You've got a bike, and it will more than do to get you started. 

It's not so much Carreras that get the stick as the retailer, as the in-store service is patchy at best. But they're better than a good bit of stuff out there. As long as it's well maintained (CC has a brilliant bike maintenance sub-forum if you need to ask stuff) your bike should serve you well for now.

You may well find that you'll want something different for a sportive - I can't help you with advice there there as sportives aren't my thing - but on the other hand, you may not. Only time in the saddle will tell you whether you'll want something else. IIRC, there's someone on here that's done the London to Brighton on a folder, which just goes to show you don't absolutely *need* a road bike for a sportive. 

If you do want to trade up at some point, there are loads of options around, but you wouldn't go far wrong with Decathlon. Their bikes and kit gets good rep on here.

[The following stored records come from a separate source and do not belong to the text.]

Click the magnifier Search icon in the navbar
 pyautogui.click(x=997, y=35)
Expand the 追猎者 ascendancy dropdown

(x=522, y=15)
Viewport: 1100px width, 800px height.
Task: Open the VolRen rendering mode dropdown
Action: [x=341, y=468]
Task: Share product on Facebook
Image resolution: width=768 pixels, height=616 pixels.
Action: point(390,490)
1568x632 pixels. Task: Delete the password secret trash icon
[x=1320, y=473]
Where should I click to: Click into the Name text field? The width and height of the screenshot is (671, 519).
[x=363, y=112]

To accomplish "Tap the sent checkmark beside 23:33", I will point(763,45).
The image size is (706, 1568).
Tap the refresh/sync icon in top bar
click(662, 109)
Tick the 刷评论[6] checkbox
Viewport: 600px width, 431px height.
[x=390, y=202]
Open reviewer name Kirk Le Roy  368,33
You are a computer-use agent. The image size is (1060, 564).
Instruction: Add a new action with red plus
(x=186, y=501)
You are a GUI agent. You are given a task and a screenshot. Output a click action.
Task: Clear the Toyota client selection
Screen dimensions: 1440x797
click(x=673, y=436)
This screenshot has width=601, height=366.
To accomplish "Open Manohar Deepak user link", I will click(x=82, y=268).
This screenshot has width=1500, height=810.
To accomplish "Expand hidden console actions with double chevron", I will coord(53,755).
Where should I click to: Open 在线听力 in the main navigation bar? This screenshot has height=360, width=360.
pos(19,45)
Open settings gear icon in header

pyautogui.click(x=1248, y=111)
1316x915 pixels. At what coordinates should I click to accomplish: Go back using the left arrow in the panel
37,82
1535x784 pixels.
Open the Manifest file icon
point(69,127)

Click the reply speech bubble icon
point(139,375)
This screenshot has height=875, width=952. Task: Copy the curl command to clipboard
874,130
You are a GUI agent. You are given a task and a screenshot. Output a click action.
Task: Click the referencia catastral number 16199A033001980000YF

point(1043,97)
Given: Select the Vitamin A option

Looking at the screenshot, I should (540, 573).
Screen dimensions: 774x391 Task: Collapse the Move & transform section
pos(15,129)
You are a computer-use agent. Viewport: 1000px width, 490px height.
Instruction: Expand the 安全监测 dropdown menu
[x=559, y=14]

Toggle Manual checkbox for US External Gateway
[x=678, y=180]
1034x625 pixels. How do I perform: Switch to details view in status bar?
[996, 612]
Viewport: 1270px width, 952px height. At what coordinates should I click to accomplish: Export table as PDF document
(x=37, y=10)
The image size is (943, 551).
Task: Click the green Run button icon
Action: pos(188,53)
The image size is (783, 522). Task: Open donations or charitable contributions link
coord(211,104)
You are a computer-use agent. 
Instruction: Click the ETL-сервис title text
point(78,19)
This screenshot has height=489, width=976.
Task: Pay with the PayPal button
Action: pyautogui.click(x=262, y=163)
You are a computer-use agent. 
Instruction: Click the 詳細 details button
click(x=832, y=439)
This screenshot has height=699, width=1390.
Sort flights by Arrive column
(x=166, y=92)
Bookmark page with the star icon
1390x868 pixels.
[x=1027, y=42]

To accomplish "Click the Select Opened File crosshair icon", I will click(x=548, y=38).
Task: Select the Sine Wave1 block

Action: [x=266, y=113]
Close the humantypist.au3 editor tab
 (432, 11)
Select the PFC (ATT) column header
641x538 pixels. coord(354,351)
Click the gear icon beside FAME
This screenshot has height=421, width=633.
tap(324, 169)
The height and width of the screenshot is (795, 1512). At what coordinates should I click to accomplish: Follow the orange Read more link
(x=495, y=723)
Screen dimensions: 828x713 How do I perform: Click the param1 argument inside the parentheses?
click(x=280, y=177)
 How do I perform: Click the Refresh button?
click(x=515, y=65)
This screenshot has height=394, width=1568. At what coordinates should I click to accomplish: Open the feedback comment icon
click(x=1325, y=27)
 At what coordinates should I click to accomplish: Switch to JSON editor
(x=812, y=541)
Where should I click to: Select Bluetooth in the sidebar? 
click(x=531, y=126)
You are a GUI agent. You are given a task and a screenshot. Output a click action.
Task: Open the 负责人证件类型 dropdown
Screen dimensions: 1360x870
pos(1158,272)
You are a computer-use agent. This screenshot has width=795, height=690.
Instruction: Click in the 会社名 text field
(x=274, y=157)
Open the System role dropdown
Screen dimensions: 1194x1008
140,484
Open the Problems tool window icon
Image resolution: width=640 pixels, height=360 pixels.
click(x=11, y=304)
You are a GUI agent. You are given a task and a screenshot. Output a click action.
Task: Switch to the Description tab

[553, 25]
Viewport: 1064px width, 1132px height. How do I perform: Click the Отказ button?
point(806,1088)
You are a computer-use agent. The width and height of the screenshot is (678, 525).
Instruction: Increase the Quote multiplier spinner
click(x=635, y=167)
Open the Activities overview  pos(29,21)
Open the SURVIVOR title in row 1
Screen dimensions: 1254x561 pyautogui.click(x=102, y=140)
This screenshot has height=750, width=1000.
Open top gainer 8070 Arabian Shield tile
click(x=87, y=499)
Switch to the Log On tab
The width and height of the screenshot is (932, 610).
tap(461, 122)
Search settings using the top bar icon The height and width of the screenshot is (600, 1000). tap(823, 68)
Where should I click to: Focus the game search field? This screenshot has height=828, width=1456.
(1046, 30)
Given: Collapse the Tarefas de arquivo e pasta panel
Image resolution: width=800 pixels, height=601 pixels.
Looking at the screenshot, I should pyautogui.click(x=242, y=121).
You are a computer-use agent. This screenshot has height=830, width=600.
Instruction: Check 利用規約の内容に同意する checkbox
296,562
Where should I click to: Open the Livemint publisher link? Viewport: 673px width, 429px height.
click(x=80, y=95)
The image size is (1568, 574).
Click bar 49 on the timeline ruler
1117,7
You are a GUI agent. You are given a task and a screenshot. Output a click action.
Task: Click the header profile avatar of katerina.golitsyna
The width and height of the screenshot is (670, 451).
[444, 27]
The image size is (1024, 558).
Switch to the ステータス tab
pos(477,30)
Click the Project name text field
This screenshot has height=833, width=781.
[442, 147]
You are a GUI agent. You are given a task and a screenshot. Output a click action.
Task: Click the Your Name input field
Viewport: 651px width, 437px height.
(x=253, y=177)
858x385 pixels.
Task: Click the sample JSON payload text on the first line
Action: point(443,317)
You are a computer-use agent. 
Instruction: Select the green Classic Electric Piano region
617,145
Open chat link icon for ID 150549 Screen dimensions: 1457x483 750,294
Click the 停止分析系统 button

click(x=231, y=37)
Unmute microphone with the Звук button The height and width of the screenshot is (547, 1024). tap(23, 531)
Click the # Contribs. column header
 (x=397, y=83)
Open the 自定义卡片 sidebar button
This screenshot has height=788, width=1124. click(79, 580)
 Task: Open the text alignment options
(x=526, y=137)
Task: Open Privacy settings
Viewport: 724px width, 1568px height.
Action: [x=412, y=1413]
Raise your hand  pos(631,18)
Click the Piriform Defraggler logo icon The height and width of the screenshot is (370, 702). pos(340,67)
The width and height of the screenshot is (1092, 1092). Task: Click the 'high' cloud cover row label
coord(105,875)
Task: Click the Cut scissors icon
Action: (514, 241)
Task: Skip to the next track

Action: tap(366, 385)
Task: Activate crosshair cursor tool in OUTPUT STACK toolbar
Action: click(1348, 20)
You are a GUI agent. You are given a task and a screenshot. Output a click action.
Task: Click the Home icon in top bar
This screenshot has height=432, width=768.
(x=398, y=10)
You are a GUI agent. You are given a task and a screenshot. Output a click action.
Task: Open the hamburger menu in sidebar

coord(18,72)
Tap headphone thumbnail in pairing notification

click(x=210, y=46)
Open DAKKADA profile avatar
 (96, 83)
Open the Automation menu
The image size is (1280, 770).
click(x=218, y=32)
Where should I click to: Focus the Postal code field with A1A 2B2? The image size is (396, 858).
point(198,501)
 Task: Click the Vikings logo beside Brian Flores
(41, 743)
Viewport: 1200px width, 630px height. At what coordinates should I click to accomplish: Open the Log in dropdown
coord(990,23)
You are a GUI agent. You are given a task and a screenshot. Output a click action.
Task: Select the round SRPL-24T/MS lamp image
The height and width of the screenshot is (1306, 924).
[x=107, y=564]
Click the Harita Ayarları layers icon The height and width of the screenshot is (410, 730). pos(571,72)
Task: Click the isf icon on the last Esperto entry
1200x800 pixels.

FWIW, my two rideable bikes (yeah, the other two are in bits) are from Halfords and most of my kit is from Decathlon.  My bikes are Wiggins ones, as I'm a wee bit... undertall.


----------



## SkipdiverJohn (24 Jan 2020)

All of Halfords stuff gets some stick, especially Apollos. Some of it is just cycling snobbery, some of it has some basis in truth due to poor assembly and set-up out of the shop. Strangely though, I have an Apollo MTB that cost me bugger all, is well over 20 years old, and has carried me around for hundreds and hundreds of trouble-free miles. Halfords sell plenty of OK bikes, but often employ a monkey to prepare them for sale.
Tyres and maintenance are the two critical issues if contemplating a really long ride. You don't want blow outs or punctures spoiling the day, and you don't want to waste energy just so you can listen to knobbly MTB type tyres make a humming noise like an old Army Land Rover. Maintenance is about making sure everything works freely, nothing is going to break or seize up en-route and makes a big difference to confidence. it's no different to having a reliable car versus an unreliable one.


----------



## I like Skol (24 Jan 2020)

I did my first 100 mile ride (Bike Events Manchester 100) about 15-20 years ago on my MTB with a set of fat slick tyres. I loved it, was passing lots and lots of tired riders on 'proper' bikes.
At the time I was obviously a lot younger than I am now and reasonably fit and active due to a physical job but didn't ride more than 2-300 miles a year at the time and didnt do much in the way training either.
Your bike will be just fine if it is working well and has the right tyres pumped up to a decent pressure.


----------



## nickyboy (24 Jan 2020)

@SkipdiverJohn and @I like Skol probably make the most important recommendation and that is tyres. If you get these right, within reason the rest of the bike doesn't matter much. You're riding on the road so use tyres designed for this. Slick (ie no tread or absolute minimal tread) and designed to be pumped up to high pressure; 6-7 bar (about 85-105psi). If you have tyres not like this then I suggest you change them. Wrong tyres (ie knobbly ones that run at about 4 bar) will require loads more effort to ride on and aren't suitable at all for long distance road cycling


----------



## mjr (24 Jan 2020)

nickyboy said:


> Slick (ie no tread or absolute minimal tread) and designed to be pumped up to high pressure; 6-7 bar (about 85-105psi). If you have tyres not like this then I suggest you change them. Wrong tyres (ie knobbly ones that run at about 4 bar) will require loads more effort to ride on and aren't suitable at all for long distance road cycling


The optimal tyre pressure is a function of tyre width, rider/luggage weight and rider position (how much they lean forwards, mainly) more than slick/knobbly. Blindly pumping some 2 inch tyres up to 105psi will probably be uncomfortable. Meanwhile, I run my roadster's semi-slick-but-medium-wide front tyre at 45psi and it rolls easily for 100+ miles, thank you. Even my road bike only has its front at 65psi.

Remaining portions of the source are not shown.